A pena de morte e a "paralisia cerebral"

ANGELO ISHI

ENTRE OS TOQUIOTAS, falar de atentados terroristas não remete necessariamente ao 11 de Setembro.
Ainda hoje, ouve-se aquele anúncio, em tom calmo, mas incisivo, nos vagões do metrô: "Se avistar algum objeto ou indivíduo suspeito, avise imediatamente um de nossos funcionários". E ninguém ousa questionar a necessidade do alerta, embora já se tenham passado 16 anos desde o ataque com gás sarin no metrô de Tóquio por membros da seita Aum Shinrikyo, em 20 de março de 1995.
A pena de morte para Asahara, líder da seita, deu a impressão de que o caso tinha chegado ao fim. Mas o livro "A3" (ed. Shueisha), de Tatsuya Mori, que acaba de ganhar o Prêmio Kodansha, reacende um ponto crucial: quem, afinal, ordenou o atentado que deixou 13 mortos e mais de 6.000 feridos.
A premiação motivou protestos porque "A3" traz um ingrediente explosivo. Questiona a premissa de que Asahara seja o principal mentor do ataque, que poderia ter sido obra dos seus discípulos. Isso põe em xeque o embasamento da pena do líder -que ainda não foi executado. O autor teme que, com o precedente, todos os suspeitos de crimes hediondos passem a sofrer condenação sumária para saciar a sede de vingança da opinião pública. "A imprensa, o judiciário, todos estão com paralisia cerebral", alerta. "Nossas liberdades democráticas estão ameaçadas."
Mori fez fama com os documentários "A" e "A2", que desnudavam os bastidores da seita Aum.
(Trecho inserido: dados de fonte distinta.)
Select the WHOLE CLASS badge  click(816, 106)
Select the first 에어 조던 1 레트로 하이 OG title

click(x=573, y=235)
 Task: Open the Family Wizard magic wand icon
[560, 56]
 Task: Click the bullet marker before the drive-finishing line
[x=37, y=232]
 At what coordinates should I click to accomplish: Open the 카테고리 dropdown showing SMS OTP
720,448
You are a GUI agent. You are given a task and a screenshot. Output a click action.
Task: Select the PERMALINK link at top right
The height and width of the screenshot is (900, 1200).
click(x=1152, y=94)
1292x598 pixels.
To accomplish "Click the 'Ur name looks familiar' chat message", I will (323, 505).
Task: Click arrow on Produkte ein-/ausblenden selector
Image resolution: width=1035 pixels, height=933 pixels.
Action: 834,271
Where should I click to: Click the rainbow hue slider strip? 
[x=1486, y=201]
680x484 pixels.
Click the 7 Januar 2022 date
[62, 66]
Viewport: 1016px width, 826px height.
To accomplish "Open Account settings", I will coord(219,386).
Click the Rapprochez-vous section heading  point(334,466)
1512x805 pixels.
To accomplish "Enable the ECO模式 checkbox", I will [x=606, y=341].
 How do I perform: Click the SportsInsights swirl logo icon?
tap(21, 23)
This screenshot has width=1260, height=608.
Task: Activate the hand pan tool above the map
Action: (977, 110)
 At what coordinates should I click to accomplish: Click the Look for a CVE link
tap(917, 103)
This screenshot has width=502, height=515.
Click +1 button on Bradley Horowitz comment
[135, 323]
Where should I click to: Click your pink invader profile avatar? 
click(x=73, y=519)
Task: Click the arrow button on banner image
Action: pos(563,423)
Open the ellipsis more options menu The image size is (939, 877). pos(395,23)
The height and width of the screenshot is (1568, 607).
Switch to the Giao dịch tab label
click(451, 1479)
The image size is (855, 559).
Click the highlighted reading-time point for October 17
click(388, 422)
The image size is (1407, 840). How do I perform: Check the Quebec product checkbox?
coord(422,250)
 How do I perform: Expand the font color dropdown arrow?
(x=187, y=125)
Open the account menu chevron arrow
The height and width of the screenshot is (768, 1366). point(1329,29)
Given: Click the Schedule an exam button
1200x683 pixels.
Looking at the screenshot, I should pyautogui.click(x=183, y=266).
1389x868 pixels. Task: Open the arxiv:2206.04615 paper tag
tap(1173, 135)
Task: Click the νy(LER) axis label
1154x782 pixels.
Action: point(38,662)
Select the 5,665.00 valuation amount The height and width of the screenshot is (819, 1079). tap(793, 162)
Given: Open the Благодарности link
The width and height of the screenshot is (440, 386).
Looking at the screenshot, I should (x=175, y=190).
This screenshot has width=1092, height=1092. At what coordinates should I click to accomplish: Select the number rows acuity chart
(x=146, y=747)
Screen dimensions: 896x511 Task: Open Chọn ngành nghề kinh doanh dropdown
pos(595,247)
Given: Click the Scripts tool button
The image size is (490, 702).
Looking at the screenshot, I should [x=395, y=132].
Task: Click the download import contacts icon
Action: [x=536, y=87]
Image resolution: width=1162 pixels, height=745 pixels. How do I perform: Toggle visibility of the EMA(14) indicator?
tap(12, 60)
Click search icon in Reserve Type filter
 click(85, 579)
Foi o único a conquistar a confiança do relações-públicas Araki, que lhe permitiu livre circulação pelo quartel-general. O "A" dos títulos é uma referência a todos esses nomes: Aum, Asahara, Araki. Mas é também, diz ele, o "A" de "agonia", "antítese" e "alternativa".

GENOCÍDIO NA FICÇÃO
Não deixa de ser irônico que o livro de ficção mais comentado no momento tenha como tema o genocídio e o terrorismo. "Genocide", de Kazuaki Takano, mistura suspense policial com ficção científica, numa trama em que aparece um vírus letal fabricado com um misterioso software, uma guerra na África e até a Defense Intelligence Agency americana.
A editora Kadokawa vende o livro como "uma obra que supera as superproduções de Hollywood". Donde se deduz que quer justamente isso: levá-lo à tela num futuro próximo, talvez pelas próprias mãos (a Kadokawa tem também uma produtora cinematográfica).

FORÇA DIGITAL
O Japão entrou de vez na era da TV digital. Ou quase. Encerraram-se em julho as transmissões da TV analógica, mas o governo abriu uma exceção: Fukushima, Miyagi e Iwate, províncias mais atingidas pela tragédia de 11 de março, receberão os sinais até 2012. Já no meio editorial, o digital tem sido implacável: a "Pia", principal guia de cultura e entretenimento do Japão, acaba de fechar. A revista, conhecida pelas capas com caricaturas e celebridades, chegou a ter mais de 600 mil cópias semanais nos anos 80, andava circulando com menos de um quarto dessa tiragem. A empresa continuará com seu portal e o serviço de venda de ingressos.
A derradeira edição saiu em agosto, com um encarte que emocionou fãs e colecionadores: a réplica da edição inaugural, de agosto de 1972. E acontece em 3 de novembro um show musical, o "Pia 39th Farewell", com artistas da velha e da nova guarda que foram capa da revista nesses 39 anos.

SPAGHETTI
O Festival Internacional de Cinema de Tokyo, entre os próximos dias 22 e 30, terá retrospectiva de Juzo Itami, conhecido por clássicos como "O Funeral" e "Tampopo - Os Brutos Também Comem Spaghetti"(recém-lançado em DVD no Brasil pela Cult Classics). Tão aguardado quanto a mostra é o "talk show" com a viúva de Itami, Nobuko Miyamoto, que estrelou quase todos os filmes dele.
Tive a sorte de trocar umas palavras com Itami em 1997, após uma sessão de "Marutai no Onna". Perguntei se ele sabia que "Tampopo" tinha virado "Os Brutos..." no Brasil, pois eu achava de mau gosto. Itami deu uma boa risada e respondeu: "Nem sabia que tinha passado no Brasil, mas não acho o título ruim, não!".
Pedi a ele que me desse uma entrevista exclusiva quando pudesse. "Daqui a algum tempo", concordou. Três meses depois, ele se suicidou.